Ученики показали себя неплохо, хотя критических замечаний досталось и им. Но Доу Сюй, надо отдать ему должное, был достаточно справедлив, чтобы не срывать на учениках неприязнь к учителю. А потому к себе Линьсюань возвращался вполне довольным жизнью.
— Шиди Хэн!
— Шицзе* Лю, — Линьсюань наклонил голову, приветствуя Лю Цзиньлянь.
— Ты сейчас к главе Ши?
— Нет, к себе, а что?
— О, а я полагала, что глава вызовет шиди к себе.
— Зачем?
— Ты не знаешь? К главе Ши прибыли посланцы из клана Чжун.
— И какое это имеет ко мне отношение?
— Не знаю, — Цзиньлянь пожала плечами. — Но, говорят, посланцы были злы на шиди Хэна и требовали от главы объяснить его действия.
Действия? Это как-то связано с визитом в Даньлю? Попрощавшись с явно изнывавшей от любопытства шицзе, Линьсюань свернул на дорожку, ведущую к дому главы ордена.

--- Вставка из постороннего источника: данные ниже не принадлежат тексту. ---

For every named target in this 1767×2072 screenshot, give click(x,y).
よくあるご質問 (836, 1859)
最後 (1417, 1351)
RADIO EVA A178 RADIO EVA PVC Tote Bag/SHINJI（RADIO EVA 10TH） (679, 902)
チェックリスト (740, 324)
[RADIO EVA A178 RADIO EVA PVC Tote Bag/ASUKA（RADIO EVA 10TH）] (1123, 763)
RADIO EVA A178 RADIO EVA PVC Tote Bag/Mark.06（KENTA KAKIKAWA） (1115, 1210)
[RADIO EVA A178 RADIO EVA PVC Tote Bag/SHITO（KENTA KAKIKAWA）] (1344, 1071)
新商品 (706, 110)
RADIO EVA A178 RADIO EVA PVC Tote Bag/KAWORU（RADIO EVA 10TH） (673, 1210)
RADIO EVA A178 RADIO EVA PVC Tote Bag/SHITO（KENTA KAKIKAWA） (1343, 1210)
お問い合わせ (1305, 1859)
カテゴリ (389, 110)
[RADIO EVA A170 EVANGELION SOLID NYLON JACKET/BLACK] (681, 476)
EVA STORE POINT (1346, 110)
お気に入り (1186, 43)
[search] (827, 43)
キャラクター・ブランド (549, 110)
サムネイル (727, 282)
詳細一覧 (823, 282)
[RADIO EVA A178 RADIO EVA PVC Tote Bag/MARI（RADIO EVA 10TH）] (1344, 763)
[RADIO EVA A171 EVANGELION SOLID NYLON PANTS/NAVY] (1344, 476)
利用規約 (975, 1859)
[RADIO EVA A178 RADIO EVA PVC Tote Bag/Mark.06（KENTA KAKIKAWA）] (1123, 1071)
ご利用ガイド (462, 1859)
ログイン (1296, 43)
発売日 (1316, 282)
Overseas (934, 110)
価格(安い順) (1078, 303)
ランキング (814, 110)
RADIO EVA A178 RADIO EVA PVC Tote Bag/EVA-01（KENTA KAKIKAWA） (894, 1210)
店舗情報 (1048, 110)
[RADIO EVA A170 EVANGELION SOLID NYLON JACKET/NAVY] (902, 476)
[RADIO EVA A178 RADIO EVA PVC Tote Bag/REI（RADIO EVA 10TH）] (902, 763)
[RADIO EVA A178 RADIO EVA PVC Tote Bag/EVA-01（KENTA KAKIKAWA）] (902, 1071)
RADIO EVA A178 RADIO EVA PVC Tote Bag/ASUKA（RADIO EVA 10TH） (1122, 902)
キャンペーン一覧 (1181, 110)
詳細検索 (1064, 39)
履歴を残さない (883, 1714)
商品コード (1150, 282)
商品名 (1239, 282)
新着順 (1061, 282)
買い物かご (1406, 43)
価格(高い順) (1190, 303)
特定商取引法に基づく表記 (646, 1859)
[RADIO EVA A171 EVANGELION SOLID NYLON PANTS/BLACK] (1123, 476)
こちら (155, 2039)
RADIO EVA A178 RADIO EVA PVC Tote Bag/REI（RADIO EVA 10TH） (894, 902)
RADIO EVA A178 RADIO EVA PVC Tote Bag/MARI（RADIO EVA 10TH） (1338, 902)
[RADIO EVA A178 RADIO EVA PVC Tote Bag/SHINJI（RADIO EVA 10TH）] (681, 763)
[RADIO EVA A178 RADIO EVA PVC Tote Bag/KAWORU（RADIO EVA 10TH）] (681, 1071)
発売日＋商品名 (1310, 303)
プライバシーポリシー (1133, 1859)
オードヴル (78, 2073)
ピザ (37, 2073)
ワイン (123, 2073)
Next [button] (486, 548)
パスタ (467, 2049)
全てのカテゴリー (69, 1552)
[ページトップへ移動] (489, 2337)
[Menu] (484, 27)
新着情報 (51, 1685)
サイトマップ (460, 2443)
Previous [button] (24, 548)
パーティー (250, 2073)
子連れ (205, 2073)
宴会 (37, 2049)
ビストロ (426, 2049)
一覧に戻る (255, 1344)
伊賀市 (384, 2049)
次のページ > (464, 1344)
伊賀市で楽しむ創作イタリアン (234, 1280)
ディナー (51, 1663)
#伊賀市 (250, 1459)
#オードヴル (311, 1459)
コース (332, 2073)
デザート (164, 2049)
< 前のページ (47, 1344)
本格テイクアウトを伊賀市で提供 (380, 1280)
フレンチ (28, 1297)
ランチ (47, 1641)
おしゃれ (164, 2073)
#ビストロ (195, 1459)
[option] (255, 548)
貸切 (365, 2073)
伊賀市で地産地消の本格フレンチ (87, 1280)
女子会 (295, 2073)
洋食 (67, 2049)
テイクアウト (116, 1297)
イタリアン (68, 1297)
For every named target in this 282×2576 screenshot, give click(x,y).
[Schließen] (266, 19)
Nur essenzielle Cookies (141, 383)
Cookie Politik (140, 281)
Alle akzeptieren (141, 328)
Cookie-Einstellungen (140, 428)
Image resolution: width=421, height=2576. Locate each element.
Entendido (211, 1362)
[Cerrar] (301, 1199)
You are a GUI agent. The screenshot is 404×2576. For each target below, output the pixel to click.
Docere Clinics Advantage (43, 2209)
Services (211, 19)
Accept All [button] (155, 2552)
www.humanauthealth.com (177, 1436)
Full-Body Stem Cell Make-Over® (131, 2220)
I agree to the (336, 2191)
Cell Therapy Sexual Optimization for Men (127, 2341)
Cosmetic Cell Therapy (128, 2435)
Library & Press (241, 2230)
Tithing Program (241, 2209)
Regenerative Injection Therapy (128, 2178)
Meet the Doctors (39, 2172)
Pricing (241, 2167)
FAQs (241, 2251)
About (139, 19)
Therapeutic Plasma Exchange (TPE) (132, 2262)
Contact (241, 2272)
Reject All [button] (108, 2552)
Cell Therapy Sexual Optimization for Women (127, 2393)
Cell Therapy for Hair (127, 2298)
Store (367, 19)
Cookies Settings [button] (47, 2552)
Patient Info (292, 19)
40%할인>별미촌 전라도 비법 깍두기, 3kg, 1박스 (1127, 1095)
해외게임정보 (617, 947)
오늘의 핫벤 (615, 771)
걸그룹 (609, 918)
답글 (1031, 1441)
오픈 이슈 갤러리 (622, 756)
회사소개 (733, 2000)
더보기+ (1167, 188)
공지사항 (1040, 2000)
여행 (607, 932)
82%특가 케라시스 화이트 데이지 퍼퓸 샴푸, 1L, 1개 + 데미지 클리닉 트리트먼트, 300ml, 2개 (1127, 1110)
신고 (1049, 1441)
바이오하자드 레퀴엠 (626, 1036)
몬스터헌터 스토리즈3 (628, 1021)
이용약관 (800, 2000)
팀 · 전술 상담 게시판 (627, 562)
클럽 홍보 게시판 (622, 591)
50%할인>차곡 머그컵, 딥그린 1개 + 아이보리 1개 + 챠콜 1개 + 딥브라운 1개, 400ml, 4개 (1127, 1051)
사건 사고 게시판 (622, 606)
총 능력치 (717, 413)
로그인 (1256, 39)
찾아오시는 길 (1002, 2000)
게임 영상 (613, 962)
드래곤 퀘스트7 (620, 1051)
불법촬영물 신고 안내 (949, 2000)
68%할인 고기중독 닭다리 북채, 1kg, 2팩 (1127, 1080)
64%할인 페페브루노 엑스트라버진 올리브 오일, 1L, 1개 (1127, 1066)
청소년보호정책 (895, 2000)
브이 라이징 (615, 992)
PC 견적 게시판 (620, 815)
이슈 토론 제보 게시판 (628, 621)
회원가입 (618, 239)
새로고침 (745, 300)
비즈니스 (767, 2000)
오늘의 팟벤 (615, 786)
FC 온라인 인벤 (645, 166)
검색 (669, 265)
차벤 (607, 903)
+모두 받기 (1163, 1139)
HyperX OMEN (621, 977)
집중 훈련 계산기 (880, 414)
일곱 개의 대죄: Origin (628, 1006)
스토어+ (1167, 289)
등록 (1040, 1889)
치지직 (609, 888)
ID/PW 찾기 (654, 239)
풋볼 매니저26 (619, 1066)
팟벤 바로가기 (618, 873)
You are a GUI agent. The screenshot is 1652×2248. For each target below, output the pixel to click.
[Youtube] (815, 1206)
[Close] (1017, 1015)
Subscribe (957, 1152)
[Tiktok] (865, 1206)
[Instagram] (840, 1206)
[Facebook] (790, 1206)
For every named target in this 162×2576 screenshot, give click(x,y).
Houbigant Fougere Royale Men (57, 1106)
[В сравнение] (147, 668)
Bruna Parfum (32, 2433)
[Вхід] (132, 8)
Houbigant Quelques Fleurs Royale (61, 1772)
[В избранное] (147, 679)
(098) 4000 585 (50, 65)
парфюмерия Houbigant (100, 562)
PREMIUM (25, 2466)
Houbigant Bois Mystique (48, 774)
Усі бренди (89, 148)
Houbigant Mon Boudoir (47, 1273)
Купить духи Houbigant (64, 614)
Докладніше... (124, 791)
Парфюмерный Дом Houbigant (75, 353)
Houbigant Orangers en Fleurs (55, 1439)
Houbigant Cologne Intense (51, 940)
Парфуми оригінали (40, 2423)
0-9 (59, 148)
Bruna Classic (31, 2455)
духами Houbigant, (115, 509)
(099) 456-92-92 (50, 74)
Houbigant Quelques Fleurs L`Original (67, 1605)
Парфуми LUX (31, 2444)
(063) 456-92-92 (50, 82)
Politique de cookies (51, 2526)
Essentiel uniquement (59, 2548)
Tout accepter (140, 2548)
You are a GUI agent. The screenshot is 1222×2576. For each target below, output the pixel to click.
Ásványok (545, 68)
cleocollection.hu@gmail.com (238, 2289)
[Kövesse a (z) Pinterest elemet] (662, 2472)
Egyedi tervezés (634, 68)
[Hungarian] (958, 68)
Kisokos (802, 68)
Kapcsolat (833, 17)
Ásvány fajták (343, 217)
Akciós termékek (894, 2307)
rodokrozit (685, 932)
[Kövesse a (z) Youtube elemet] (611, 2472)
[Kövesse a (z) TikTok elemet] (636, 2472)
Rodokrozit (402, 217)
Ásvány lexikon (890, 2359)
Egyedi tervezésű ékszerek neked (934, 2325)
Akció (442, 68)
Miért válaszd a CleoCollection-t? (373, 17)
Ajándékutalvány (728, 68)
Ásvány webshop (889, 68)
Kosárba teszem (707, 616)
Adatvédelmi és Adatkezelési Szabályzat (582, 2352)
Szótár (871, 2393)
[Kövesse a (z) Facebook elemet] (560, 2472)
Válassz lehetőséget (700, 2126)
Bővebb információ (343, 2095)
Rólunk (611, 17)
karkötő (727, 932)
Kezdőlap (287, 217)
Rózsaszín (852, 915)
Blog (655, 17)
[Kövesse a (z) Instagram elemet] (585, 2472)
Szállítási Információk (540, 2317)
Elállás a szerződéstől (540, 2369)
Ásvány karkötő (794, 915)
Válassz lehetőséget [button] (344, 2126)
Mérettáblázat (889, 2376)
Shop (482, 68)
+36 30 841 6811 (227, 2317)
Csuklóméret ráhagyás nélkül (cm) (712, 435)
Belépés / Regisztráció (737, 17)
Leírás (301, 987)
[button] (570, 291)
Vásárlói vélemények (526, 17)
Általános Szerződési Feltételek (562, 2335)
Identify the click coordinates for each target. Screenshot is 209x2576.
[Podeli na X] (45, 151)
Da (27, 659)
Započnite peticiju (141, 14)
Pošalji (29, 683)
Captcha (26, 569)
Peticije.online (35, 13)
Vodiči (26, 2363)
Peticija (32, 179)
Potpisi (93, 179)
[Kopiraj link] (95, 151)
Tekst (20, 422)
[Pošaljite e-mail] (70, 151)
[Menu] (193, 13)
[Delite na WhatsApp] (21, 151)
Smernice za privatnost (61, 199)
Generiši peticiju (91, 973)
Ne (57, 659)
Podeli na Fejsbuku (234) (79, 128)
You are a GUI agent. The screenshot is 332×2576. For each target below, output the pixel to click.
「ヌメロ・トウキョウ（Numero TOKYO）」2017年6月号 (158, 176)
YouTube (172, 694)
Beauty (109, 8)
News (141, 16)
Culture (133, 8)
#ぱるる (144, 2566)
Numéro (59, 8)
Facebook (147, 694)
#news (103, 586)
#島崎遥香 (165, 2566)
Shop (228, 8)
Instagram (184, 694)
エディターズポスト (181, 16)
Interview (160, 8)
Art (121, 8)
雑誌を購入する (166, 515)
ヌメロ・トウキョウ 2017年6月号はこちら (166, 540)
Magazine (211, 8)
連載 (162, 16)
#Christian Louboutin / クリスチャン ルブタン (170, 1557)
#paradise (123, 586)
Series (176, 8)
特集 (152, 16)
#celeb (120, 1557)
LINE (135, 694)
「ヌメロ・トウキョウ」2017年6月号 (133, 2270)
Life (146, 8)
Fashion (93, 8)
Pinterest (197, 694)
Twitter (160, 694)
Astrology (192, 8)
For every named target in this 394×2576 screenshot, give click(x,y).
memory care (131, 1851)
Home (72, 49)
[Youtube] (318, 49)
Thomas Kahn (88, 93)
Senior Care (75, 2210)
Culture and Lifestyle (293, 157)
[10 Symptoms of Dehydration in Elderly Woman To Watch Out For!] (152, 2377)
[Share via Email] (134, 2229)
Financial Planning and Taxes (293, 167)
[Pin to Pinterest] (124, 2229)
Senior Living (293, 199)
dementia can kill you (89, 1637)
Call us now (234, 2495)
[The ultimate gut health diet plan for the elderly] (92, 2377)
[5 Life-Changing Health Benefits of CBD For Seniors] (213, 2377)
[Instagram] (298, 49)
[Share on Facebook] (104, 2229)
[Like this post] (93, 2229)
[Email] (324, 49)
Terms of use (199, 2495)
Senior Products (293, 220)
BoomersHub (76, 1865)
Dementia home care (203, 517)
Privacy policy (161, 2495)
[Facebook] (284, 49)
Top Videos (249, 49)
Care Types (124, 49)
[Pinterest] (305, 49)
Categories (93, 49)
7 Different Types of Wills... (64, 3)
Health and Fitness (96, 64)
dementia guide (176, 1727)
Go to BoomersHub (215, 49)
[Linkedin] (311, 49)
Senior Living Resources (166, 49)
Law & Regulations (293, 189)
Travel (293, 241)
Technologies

Лю Цзиньлянь оказалась права — гости, два заклинателя, действительно принадлежали к клану Чжун, судя по серо-синим одеяниям. Когда Линьсюань подошёл к домику, они как раз прощались с Чжаньцюном. Вид у обоих был недовольный, но вежливый, что думает глава, сказать было трудно. Линьсюань приостановился, прикидывая, будет ли его вмешательство уместным, или лучше дождаться, пока гости уйдут. Тем временем его заметили.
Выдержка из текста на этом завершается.